London: Galliard, 1972. First edition. Softcover with one fold-out plate, (145)pp., 8.5 x 5.5 inches.
Very near fine in glossy illustrated wrappers.
The only published book by this electronic music pioneer, musique concrète practitioner & inventor. Extremely uncommon.
Daphne Oram (1925–2003) was one of the central figures in the development of British experimental electronic music. Having declined a place at the Royal College of Music to become a music balancer at the BBC, she went on to become the co-founder and first director of the BBC Radiophonic Workshop. Oram left the BBC in 1959 to pursue commercial work in television, advertising, film and theatre (her uncredited scoring work on the 1961 film ‘The Innocents’ helped to pioneer the electronic music soundtrack), to make her own music for recording and performance, and to continue her personal research into sound technology. Her home, a former oasthouse in Kent, became an unorthodox studio and workshop in which, mostly on a shoestring budget, she developed her pioneering equipment, sounds and ideas. A significant part of her personal research was the invention of a machine that offered a new form of sound synthesis – the Oramics machine.
‘An Individual Note’ is both curious and remarkable.
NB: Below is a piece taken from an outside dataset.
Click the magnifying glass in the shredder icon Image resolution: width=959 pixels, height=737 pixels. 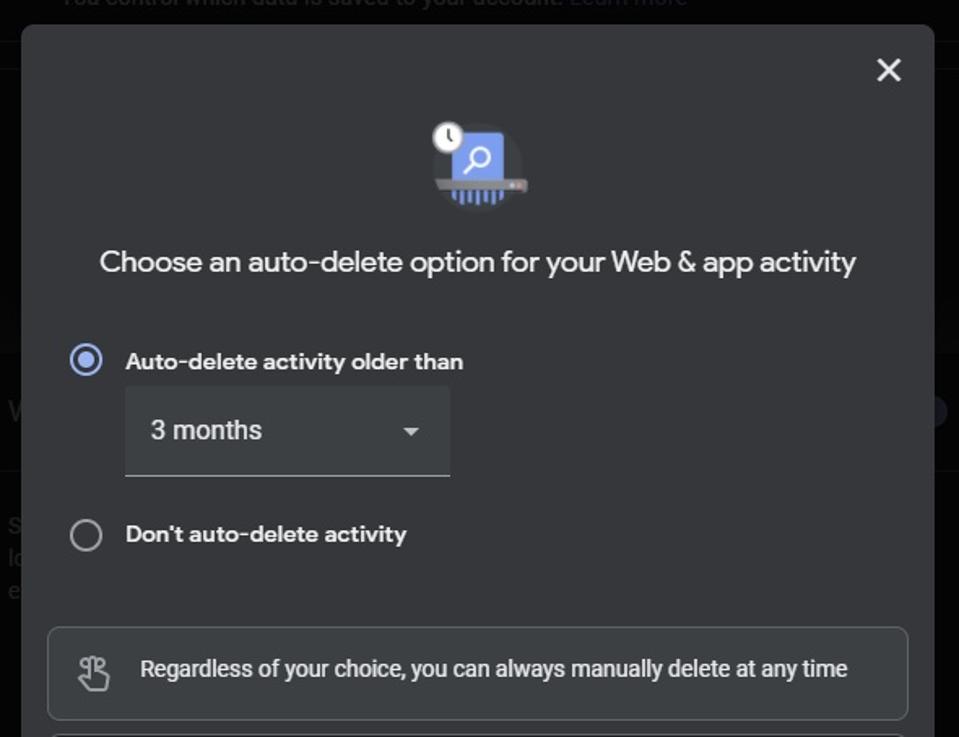(478, 158)
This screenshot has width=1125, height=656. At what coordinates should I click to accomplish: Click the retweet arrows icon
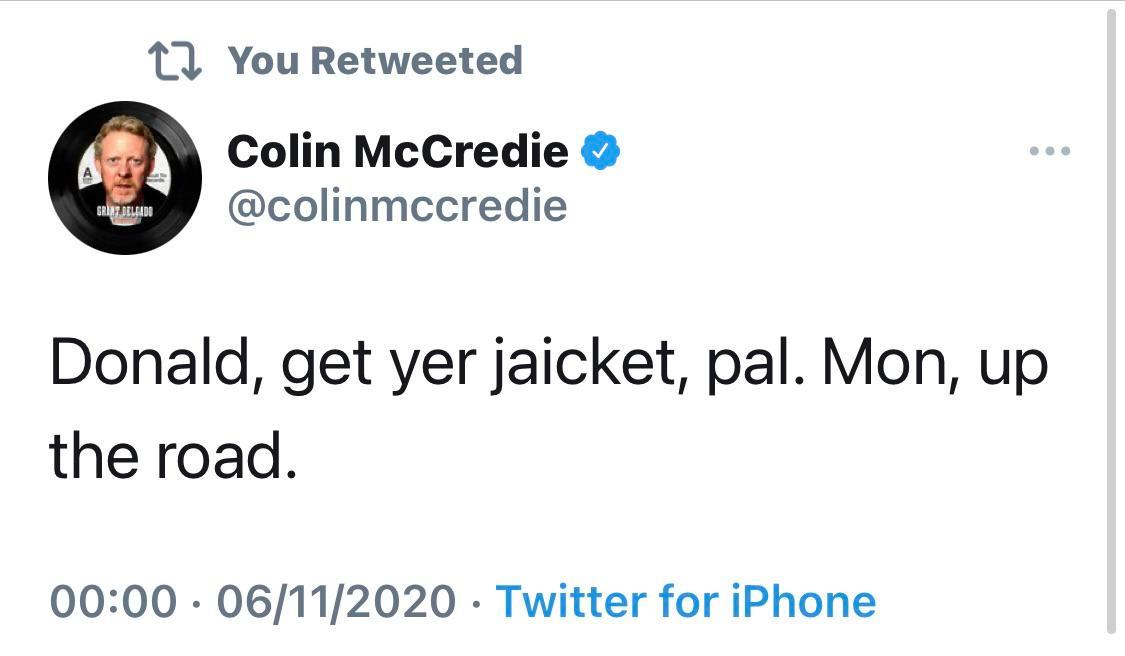tap(174, 62)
When commissioned to write a book, she was keen to avoid it becoming a manual or how-to guide, preferring instead to use the opportunity to muse on the subjects of music, sound and electronics, and the relationships between them. At a time when the world was just starting to engage with electronic music and the technology was still primarily in the hands of music studios, universities, and corporations, her approach was both innovative and inspiring, encouraging anyone with an interest in music to think about the nature, capabilities and possibilities that the new sounds could bring. And her thinking was not limited to just the future of the orchestra, synthesizer, computer and home studio, but ventured, with great spirit and wit, into other realms of science, technology, culture and thought. ‘An Individual Note’ is a playful yet compelling manifesto for the dawn of electronic music and for our individual capacity to use, experience and enjoy it.